After my post Thursday about a dead raccoon we found at the beach last weekend, Francessa, my friend who splits her time living in Austria and Germany, asked in her comments if raccoons are rare here. She said she'd only seen them in zoos. Assumptions are funny sometimes. Mine that raccoons are commonplace was crumbled with Francessa's info, and when my friend Sharry, who lives in Ashland, Oregon, was also intrigued by Francessa's comment I thought I must run this video for Francessa.
Here is mama raccoon in spring 2007 up in our Sequoia and eating Friskies in the little wildlife area we fenced off in our backyard.

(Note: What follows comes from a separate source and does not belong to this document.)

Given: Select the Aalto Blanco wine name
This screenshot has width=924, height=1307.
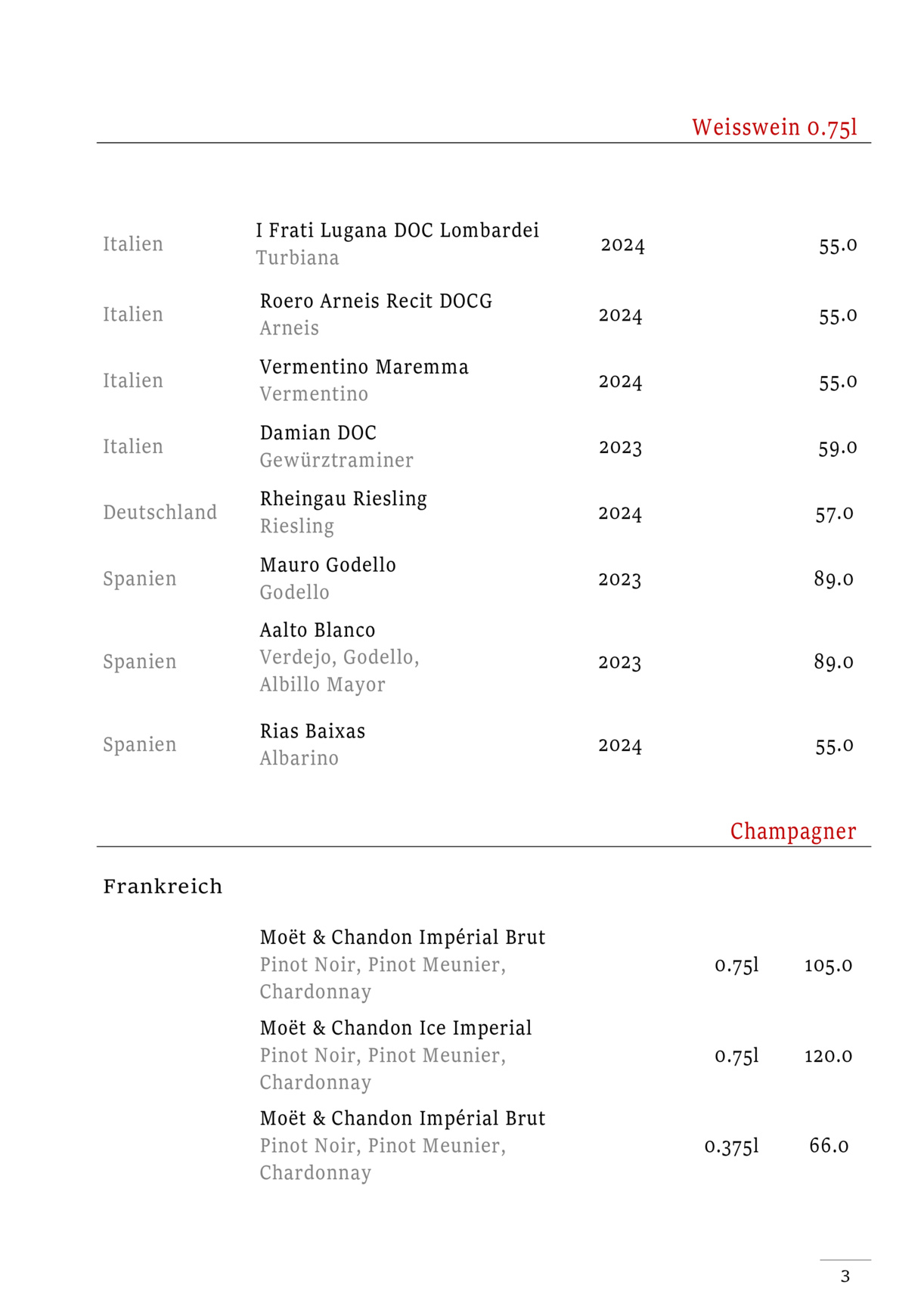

Each evening for ten years now I've set out dried cat food and raw eggs for the raccoons, skunks, and occasional opossums (haven't seen one for a few years), along with two bowls of water: one for drinking, one for washing food (raccoons do that). They've been treated to what remains from whole chickens after we're finished with them, and the salmon skin that we don't eat. In other words, life has been good for these guys.

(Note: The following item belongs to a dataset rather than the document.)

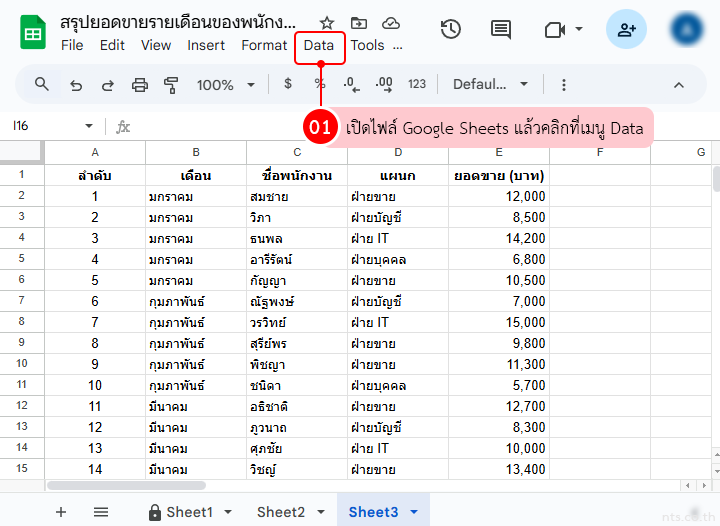Click the share people button
Screen dimensions: 720x526
(627, 30)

I realize that the "experts" say we shouldn't feed wildlife, but as the rural land around us has been developed into subdivisions the animals have had to widen their hunting circles not only for food but for shelter.
Last summer mama raccoon had five babies. They'd roam the neighborhood at night in search of additional food and reports came in from people who were enjoying them in their yards....or not. But it didn't take us long to realize that most nights they came back to our yard and up into the giant Sequoia nearest to our house, where they camped out until dusk the next day. We couldn't see them up there, but they definitely were there. Tracks began showing up on the trunk of the tree. When the tracks became actual scores into the bark I called an arborist for a consult. He examined all three Sequoias, climbing high into the one here by the house, where he confirmed raccoon nests full of pooh. His appraisal of the situation was that he's seen the bark of some evergreens in the forest completely scratched apart by climbing animals and that the trees survive because the bark is so thick.

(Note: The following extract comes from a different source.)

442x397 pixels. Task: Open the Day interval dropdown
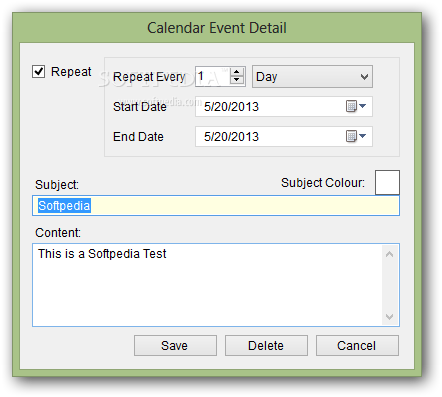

One midsummer night last year I was working on the computer in my home office that has two windows, one viewing the back yard. I had the window open for cool night air. Along came the five baby raccoons - now some months old - climbing up the trellis that leads to the back porch overhang. One by one, they got onto the roof nearest my open window and completely amused me by stretching their heads as far as they could safely reach to peer in at me. They were absolutely adorable!
When fall and winter came most moved on or found other food and shelter. This territory just isn't big enough for the lot of them. We have no idea how many stayed within close enough range that are now returning to our yard and all three Sequoias, most likely with their own young. They are back with a vengeance. The Sequoia nearest our house is taking the brunt of the nighttime activity, and chunks of the unusual red bark are scattered on the ground at the base of the tree.
I can't take it anymore. The trees are 80 years old and are hosts and home to dozens of different kinds of birds. They provide a massive amount of shade for us and three other homes, and they purify the air in our small part of the planet. As much as I care about and am entertained by the raccoons, the health of these trees must take precedence. Is there a way we can all live together? Maybe so, and with this in mind I've asked Mike to circle the trees with wire screening material this weekend to see if it will either send the raccoons in search of other places to camp or serve as climbing assistance to the higher branches.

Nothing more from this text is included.